Collection entries
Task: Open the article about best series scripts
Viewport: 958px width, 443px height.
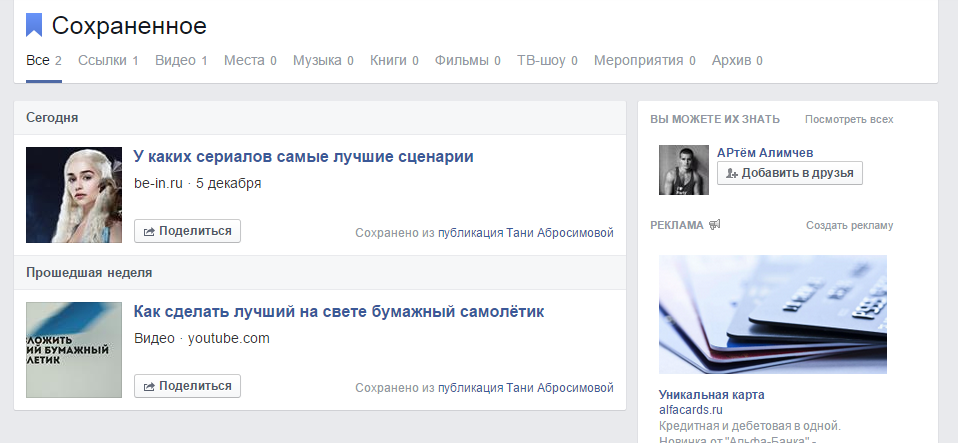Action: tap(303, 156)
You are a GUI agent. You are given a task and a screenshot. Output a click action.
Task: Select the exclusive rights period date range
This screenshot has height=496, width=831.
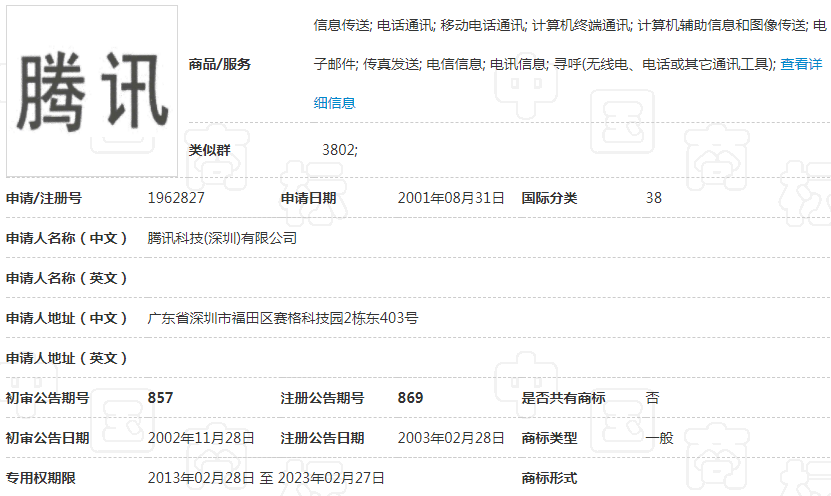pyautogui.click(x=266, y=478)
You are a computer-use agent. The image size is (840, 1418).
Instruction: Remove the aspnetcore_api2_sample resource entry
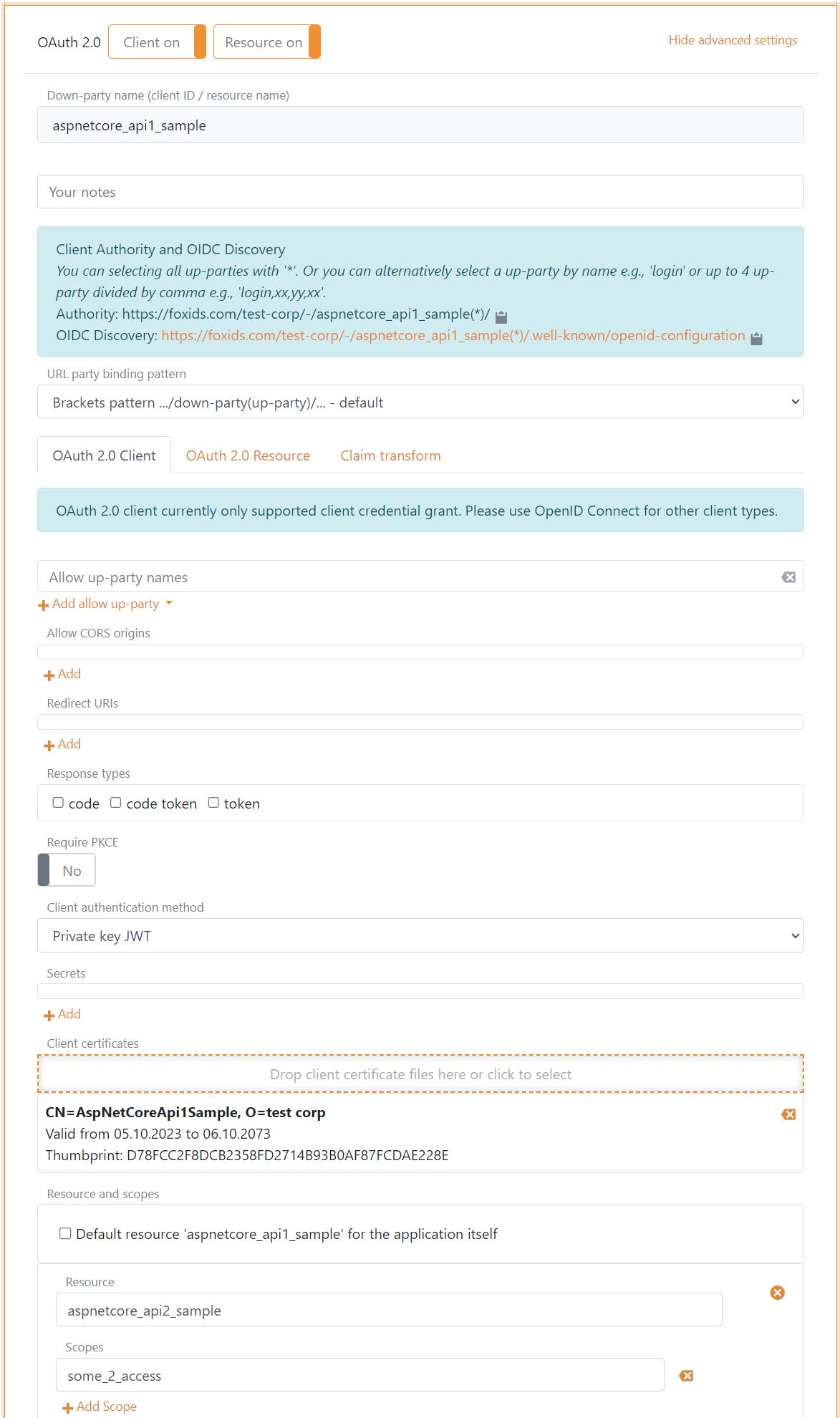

# WORK REQUEST:
Make a list of all lines in the data that contain "agent".

# EXERCISE OUTPUT:
You are a GUI agent. You are given a task and a screenshot. Output a click action.
You are a computer-use agent. The image size is (840, 1418).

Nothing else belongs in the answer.